* [Document segment]
^^^^^^^^^^^^^^^^

Bob Dylan was ok.Elvis Costello was AMAZING. It was a fun first road trip in my new car. And I also had Amy's Place for the first time and it was DELICIOUS! (could not find a very useful link)
Today I spent the day again with Eric after a lame seminar at Express even though I am quitting. But then the best part was walking for hours with PHIL, he is almost as Hollywood as me ALMOST. Sorry not much to say today, hopefully more tomorrow.
SERIOUS DELIRIUM
Ray


PPS
this is a blog Phil made, YOU BETTER CHECK IT OUT:
http://web.mac.com/plucsok/Site/Blog/Entries/2007/10/9_Shlob_on_my_Blog.html

Monday, October 8, 2007

GO BILLS

First and foremost I would like to make a huge deal about the Bills just almost beating Dallas, an undefeated team this season. Not bad not bad. It is a little scary to think about how the Bills has a better record than the Sabres, but we'll let that slide for a couple more games. Then I want the Sabres to know ITS ASS KICKING TIME. So back to my life. Tons of Hollywood things happend to me today, but they happen everyday so yeah nothing surprising there. A couple talked to me that I didn't know, and then Travis from GCH wanted my body, but you know normal stuff, and some random kid grabbed my ass but again normal stuff. PS me and Dimah and the best dancers ever, and we can catch us ripping on wierd ass verizon guys in front of the union daily. I decided today that when I am old and gray the things I will remember about college is dancing for tshirts, and getting cotton candy/freezerpops for free weekly.

^^^^^^^^^^^^^^^^

(Entries for locating text and elements)
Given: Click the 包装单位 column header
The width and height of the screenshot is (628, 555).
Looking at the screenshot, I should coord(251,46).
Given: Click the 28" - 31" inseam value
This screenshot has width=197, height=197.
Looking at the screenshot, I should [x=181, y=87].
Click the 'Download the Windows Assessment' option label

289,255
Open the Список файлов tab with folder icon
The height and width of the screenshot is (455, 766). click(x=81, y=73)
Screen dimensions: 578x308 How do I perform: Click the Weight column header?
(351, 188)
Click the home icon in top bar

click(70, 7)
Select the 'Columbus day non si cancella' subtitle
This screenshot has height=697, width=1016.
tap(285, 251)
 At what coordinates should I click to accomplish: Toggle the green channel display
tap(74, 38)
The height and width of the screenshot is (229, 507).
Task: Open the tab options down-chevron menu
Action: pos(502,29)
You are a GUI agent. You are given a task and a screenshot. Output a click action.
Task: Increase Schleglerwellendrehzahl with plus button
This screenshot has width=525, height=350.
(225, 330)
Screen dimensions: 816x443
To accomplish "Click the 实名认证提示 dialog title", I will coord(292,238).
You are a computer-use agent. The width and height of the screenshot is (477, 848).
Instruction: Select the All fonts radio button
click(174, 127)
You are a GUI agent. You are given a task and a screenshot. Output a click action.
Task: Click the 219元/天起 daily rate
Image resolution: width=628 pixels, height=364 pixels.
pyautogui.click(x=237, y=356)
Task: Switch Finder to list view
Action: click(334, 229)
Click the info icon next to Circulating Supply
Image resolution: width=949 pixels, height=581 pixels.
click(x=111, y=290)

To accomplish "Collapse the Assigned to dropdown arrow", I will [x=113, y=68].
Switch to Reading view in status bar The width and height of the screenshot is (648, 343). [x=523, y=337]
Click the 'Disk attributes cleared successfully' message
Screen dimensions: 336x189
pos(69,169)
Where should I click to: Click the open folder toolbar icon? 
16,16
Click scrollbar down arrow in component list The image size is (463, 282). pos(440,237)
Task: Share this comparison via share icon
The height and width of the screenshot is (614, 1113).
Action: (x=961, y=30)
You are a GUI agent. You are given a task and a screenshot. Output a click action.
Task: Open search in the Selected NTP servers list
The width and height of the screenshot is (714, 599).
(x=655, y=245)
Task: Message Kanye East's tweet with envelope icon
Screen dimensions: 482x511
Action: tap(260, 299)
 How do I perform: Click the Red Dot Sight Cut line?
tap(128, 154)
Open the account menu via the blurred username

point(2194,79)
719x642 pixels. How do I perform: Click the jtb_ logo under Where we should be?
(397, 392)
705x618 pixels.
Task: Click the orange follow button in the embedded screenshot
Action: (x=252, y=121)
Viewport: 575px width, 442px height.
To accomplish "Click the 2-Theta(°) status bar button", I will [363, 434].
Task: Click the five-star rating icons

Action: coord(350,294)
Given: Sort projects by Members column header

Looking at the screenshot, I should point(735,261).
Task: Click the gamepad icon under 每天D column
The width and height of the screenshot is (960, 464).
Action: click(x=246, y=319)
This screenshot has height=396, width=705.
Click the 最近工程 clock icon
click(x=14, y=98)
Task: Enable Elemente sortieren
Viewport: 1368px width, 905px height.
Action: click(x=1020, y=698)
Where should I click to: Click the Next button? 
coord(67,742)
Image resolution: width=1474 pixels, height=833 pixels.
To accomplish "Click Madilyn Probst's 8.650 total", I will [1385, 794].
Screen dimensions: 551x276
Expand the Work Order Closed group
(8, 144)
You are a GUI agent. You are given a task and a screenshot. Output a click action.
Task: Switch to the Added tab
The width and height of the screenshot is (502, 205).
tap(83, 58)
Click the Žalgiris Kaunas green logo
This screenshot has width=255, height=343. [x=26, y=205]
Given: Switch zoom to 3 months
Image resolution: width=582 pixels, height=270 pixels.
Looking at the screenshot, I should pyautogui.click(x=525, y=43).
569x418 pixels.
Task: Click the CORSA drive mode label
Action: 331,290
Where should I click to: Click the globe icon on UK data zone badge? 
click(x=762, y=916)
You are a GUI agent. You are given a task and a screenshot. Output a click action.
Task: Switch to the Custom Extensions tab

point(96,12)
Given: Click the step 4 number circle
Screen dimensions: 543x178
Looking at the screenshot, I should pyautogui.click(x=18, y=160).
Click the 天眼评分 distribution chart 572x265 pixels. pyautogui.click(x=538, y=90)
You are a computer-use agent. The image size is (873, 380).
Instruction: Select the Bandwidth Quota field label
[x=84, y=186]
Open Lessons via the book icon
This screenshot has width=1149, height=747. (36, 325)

^^^^^^^^^^^^^^^^

* [Job 1] According to the blog post, which team did the Bills almost beat?
* [Job 2] Rewrite the stretch of the blog post from "Bob Dylan was" through "hopefully more tomorrow.", substituting "meeting" for "seminar".

* [Solution 1] Dallas

* [Solution 2]
Bob Dylan was ok.Elvis Costello was AMAZING. It was a fun first road trip in my new car. And I also had Amy's Place for the first time and it was DELICIOUS! (could not find a very useful link)
Today I spent the day again with Eric after a lame meeting at Express even though I am quitting. But then the best part was walking for hours with PHIL, he is almost as Hollywood as me ALMOST. Sorry not much to say today, hopefully more tomorrow.